== Segment start ==

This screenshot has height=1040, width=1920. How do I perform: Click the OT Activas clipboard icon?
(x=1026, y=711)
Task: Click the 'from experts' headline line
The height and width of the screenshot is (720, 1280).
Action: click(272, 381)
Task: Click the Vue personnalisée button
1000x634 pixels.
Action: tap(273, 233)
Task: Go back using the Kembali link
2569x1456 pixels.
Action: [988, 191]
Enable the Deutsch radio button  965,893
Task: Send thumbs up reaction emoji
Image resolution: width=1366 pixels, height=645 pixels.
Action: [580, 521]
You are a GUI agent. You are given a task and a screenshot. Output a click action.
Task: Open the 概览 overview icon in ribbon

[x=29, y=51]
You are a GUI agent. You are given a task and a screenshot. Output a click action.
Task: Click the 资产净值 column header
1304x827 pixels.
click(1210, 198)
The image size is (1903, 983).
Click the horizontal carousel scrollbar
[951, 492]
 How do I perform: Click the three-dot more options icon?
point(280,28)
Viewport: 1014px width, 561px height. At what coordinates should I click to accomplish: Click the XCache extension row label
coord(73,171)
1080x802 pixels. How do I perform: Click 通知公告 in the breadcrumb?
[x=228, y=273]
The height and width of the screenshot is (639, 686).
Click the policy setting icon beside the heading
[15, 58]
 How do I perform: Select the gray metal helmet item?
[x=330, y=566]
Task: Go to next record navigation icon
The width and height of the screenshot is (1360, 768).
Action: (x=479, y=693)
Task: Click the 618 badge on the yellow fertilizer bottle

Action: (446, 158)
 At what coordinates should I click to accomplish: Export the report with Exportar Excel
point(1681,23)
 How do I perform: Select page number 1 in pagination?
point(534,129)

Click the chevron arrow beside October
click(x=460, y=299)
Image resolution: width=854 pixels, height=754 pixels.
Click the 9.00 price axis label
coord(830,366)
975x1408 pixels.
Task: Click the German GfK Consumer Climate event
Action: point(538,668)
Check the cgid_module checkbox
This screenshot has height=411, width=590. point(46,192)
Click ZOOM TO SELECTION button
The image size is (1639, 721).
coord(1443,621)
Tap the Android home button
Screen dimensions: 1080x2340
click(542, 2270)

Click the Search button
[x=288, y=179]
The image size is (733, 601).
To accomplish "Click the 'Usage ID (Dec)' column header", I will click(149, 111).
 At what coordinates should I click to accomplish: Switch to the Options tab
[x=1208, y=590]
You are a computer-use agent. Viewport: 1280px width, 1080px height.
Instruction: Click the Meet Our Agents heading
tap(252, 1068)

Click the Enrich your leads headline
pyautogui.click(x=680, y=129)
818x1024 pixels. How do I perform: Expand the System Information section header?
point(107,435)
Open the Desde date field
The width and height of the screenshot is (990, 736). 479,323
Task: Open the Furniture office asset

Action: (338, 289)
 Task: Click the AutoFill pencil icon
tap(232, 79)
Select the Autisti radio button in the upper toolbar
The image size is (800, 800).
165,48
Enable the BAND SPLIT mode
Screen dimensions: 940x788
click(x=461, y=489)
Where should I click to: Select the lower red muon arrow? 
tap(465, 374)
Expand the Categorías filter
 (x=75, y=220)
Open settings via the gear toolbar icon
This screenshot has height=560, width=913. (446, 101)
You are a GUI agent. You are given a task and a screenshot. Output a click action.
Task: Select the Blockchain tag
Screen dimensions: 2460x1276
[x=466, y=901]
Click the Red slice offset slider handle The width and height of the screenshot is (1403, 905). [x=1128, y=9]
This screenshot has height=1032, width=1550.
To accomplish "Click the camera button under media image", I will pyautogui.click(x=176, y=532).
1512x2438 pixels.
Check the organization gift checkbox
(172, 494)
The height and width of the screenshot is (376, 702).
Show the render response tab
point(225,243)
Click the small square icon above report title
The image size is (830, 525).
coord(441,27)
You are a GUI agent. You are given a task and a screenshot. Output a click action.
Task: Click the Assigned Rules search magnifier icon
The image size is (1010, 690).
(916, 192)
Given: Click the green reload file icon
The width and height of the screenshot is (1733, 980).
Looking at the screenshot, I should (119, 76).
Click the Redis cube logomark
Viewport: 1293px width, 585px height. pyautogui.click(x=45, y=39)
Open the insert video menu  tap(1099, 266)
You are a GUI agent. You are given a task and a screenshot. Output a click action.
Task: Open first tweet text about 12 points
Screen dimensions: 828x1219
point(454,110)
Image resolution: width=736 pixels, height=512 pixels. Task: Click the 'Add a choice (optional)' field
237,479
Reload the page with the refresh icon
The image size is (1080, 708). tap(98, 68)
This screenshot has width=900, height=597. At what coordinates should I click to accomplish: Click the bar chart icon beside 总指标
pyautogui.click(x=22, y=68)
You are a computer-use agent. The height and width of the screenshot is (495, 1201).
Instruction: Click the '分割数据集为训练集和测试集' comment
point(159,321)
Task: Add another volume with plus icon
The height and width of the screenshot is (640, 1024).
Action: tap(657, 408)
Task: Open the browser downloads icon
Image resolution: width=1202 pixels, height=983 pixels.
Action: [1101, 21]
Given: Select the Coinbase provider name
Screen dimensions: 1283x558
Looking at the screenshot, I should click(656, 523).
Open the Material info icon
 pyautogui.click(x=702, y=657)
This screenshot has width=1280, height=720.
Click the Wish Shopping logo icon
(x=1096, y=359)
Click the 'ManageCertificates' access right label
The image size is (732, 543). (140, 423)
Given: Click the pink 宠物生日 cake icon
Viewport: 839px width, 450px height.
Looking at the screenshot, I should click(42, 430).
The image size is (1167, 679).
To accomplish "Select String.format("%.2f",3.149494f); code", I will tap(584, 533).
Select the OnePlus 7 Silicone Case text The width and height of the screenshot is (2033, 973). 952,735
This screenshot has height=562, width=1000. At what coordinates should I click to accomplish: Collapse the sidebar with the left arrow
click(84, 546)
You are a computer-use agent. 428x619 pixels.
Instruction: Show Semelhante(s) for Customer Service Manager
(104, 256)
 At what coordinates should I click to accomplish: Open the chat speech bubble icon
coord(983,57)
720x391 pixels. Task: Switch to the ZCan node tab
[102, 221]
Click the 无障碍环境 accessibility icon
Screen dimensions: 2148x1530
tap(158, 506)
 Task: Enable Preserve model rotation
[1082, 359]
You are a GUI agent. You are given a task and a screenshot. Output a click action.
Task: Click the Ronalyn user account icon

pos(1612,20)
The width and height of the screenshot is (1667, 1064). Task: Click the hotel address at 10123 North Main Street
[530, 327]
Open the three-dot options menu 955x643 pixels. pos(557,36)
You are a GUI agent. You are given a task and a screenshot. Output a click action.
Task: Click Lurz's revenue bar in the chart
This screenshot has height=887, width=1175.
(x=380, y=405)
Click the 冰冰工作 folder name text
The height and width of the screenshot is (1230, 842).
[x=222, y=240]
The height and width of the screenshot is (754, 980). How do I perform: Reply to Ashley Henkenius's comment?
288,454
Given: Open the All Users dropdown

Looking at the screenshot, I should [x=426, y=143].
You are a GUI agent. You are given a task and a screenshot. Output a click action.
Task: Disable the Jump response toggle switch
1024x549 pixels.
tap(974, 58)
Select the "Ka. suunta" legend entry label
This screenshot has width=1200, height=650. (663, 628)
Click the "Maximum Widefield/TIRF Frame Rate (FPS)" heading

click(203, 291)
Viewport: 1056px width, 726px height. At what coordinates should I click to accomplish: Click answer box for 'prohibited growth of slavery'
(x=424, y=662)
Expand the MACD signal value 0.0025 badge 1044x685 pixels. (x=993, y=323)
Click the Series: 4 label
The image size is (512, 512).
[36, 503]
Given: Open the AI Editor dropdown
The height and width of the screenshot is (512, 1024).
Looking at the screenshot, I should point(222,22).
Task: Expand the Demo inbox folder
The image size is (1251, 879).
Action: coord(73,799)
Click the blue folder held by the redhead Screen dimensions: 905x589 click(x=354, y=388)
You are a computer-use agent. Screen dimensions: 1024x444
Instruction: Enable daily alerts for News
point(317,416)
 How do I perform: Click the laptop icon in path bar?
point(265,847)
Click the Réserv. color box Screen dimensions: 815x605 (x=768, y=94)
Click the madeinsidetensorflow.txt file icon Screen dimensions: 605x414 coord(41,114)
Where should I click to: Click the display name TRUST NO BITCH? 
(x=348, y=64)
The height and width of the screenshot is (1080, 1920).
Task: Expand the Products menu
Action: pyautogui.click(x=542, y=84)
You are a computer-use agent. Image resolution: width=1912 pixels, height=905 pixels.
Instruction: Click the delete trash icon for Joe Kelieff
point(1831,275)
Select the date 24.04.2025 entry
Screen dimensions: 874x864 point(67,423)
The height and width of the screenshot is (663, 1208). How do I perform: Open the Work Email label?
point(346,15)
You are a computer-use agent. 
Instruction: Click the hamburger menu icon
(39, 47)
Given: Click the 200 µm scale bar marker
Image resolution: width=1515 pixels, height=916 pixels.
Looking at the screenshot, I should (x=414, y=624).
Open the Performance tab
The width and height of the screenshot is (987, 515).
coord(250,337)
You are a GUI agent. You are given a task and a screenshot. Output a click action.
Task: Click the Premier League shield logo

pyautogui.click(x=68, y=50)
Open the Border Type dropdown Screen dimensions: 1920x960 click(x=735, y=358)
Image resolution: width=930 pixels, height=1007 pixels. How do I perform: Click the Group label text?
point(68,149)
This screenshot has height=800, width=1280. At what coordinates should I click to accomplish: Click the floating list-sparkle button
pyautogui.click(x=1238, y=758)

== Segment end ==

## TASK DESCRIPTION
Using the records above, find and show each line with the string "column".

## EXERCISE RESULT
Task: Click the 资产净值 column header
To accomplish "Click the 'Usage ID (Dec)' column header", I will click(149, 111).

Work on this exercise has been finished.